┌──

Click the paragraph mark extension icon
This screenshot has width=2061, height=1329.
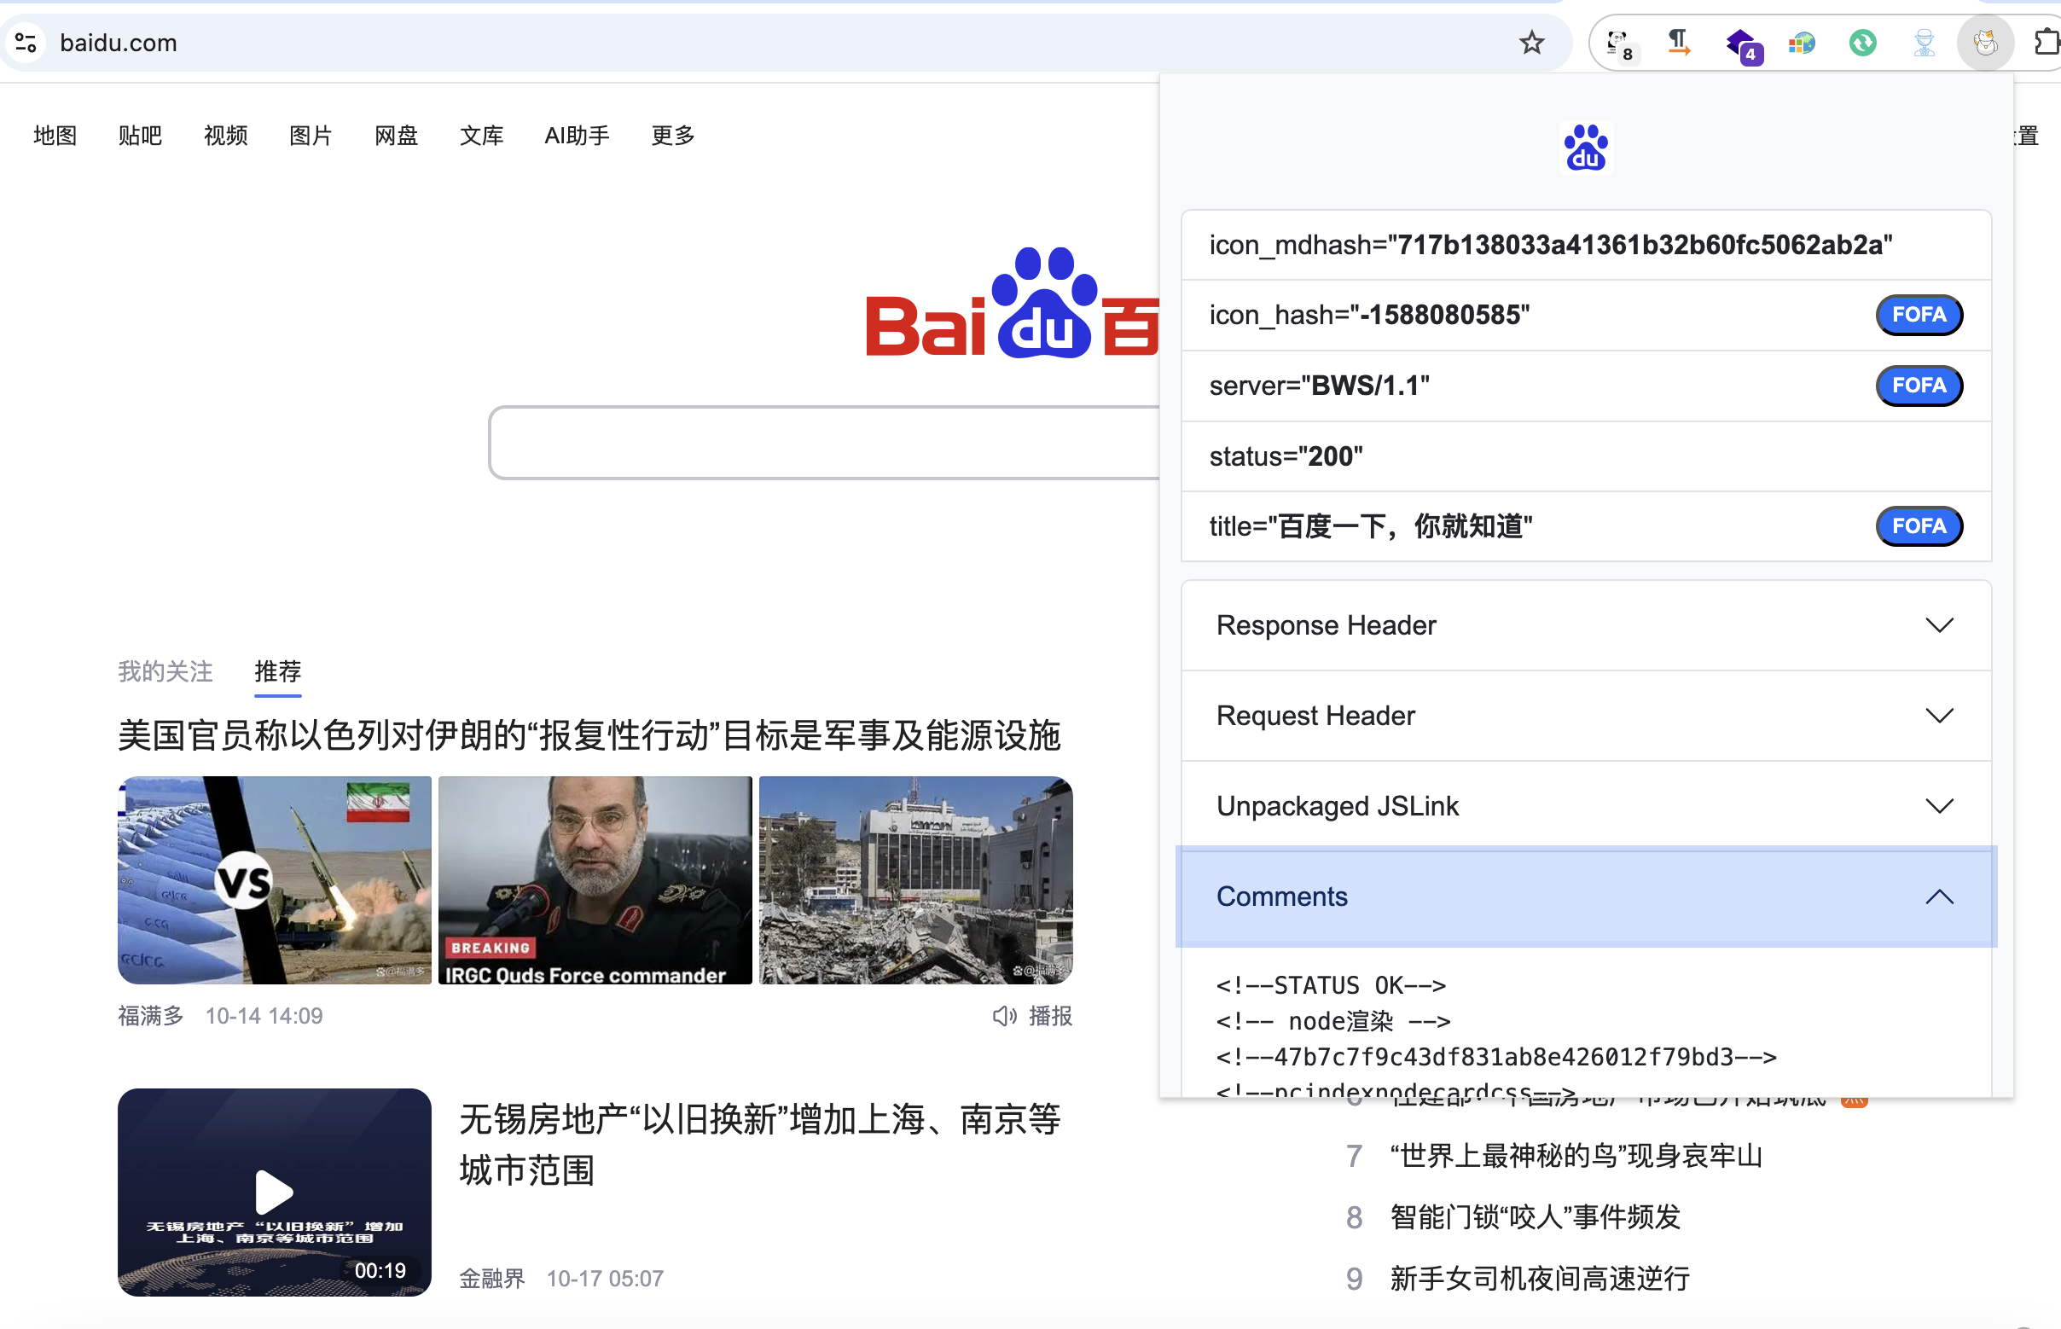click(x=1678, y=42)
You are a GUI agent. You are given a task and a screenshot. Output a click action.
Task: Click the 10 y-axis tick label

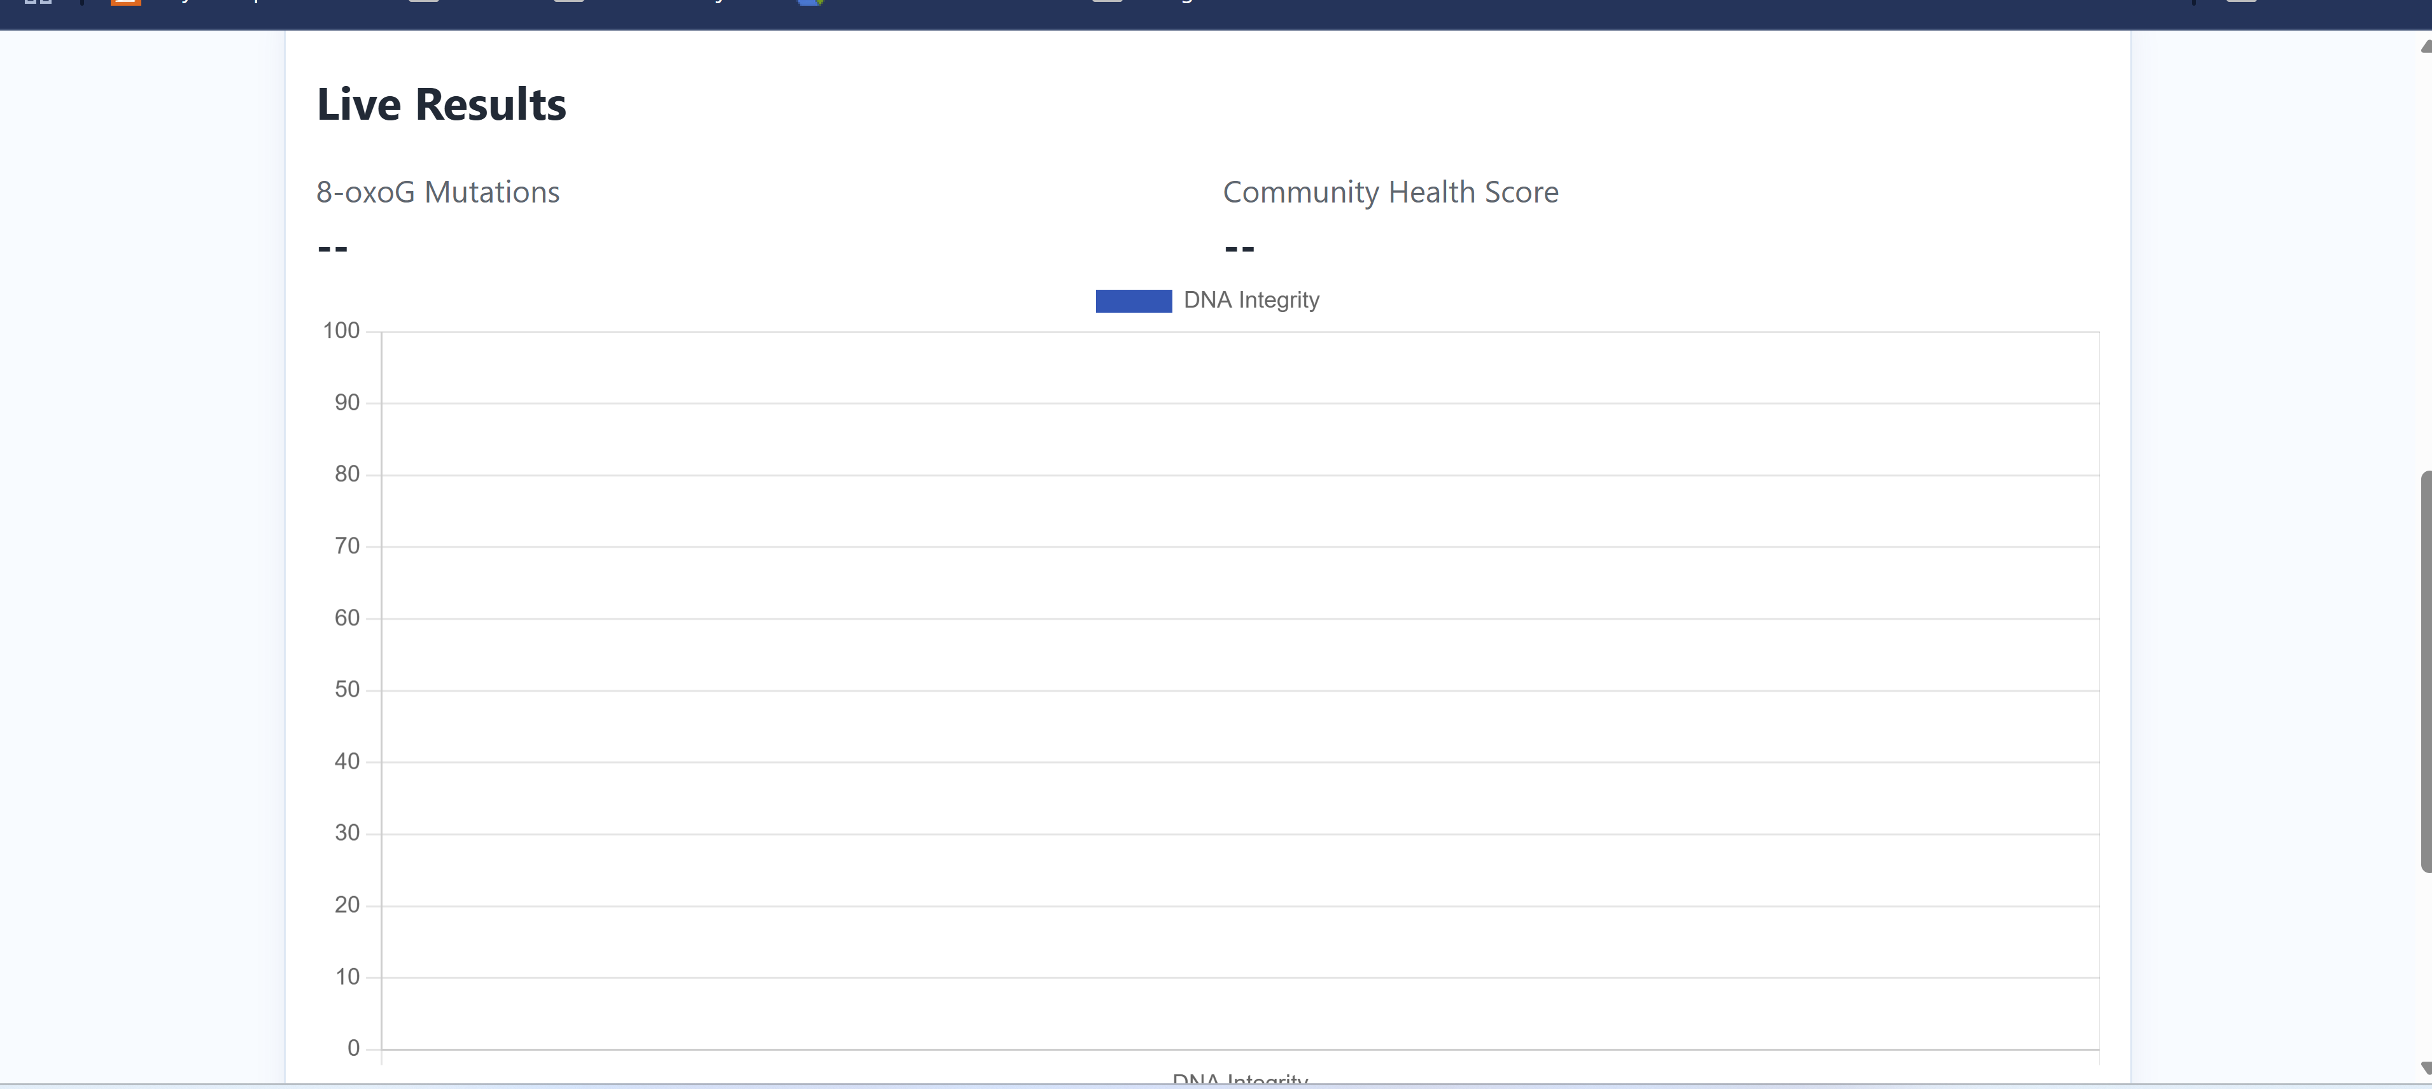(346, 977)
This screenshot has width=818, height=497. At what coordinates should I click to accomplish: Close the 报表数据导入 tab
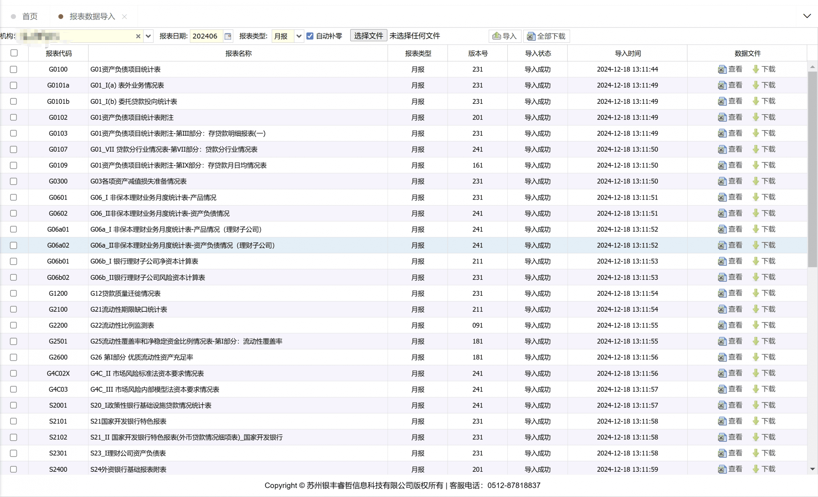[124, 17]
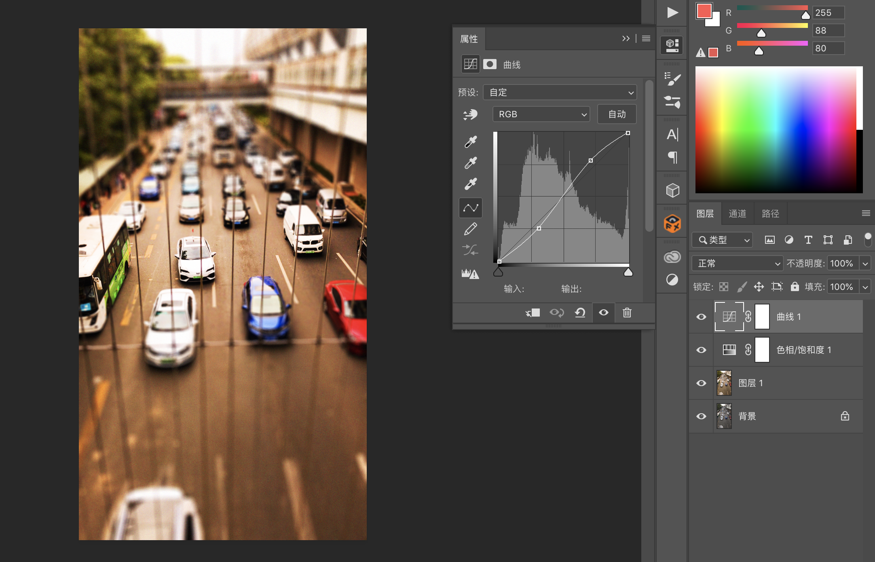Click the red foreground color swatch

[704, 11]
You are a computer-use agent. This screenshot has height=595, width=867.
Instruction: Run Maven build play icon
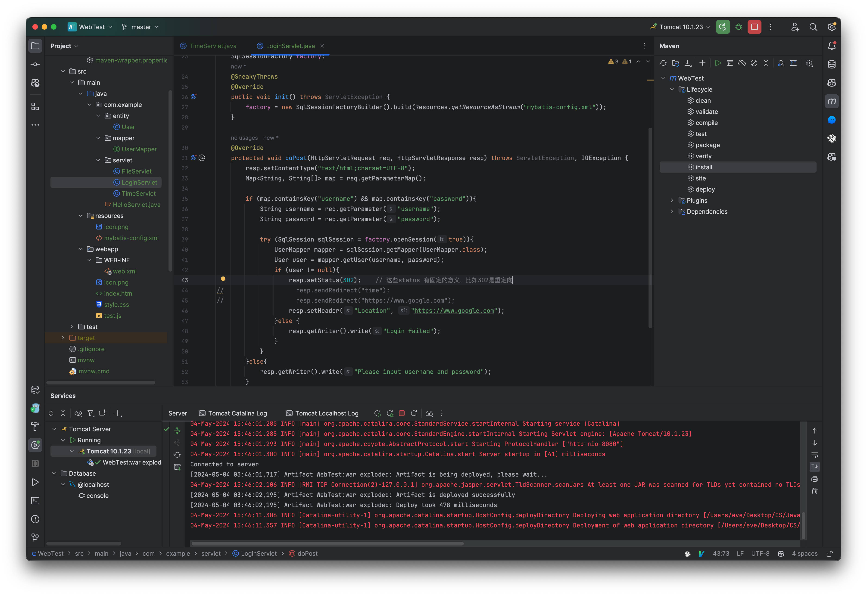click(x=717, y=63)
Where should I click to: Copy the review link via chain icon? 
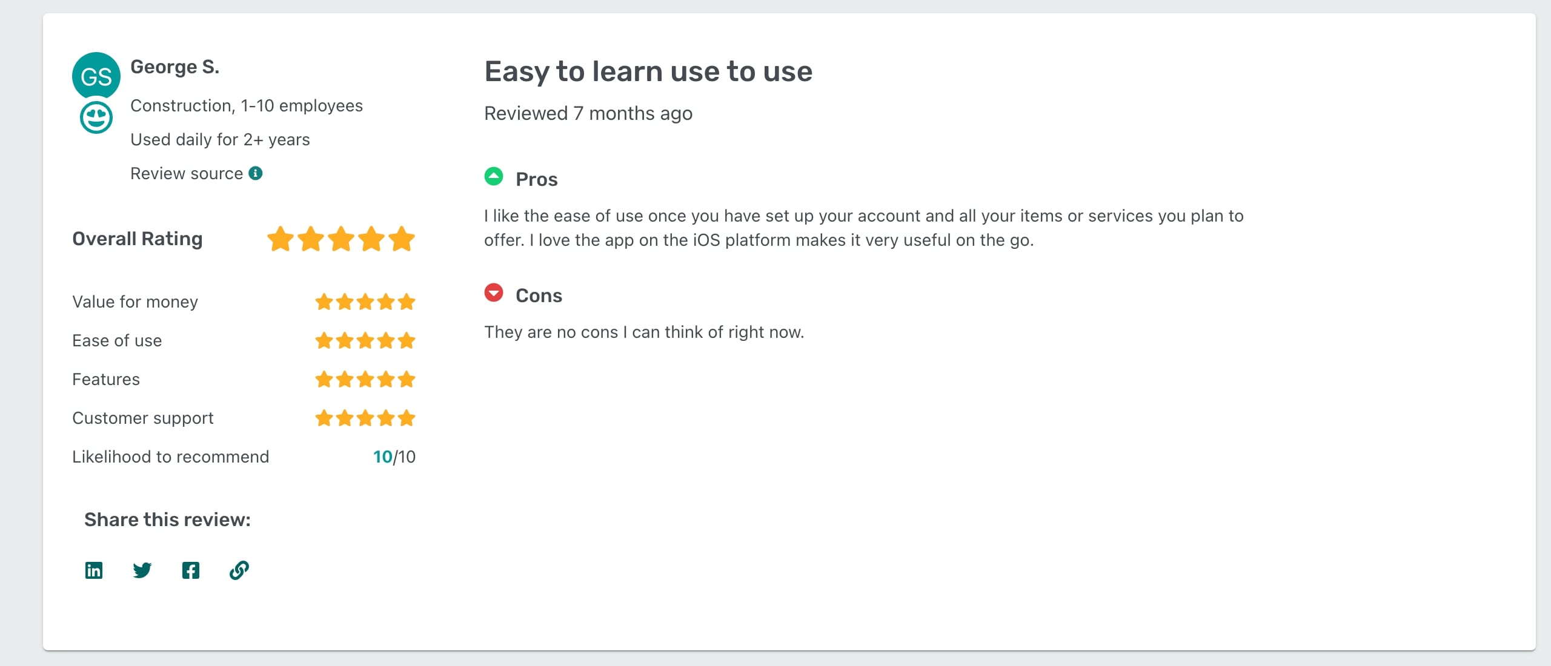pyautogui.click(x=239, y=570)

└──

* **Exercise prompt**
Whenever the string "agent" appears on a line of the material, that line counts; report the count and nothing else.

* **Result for this task**
2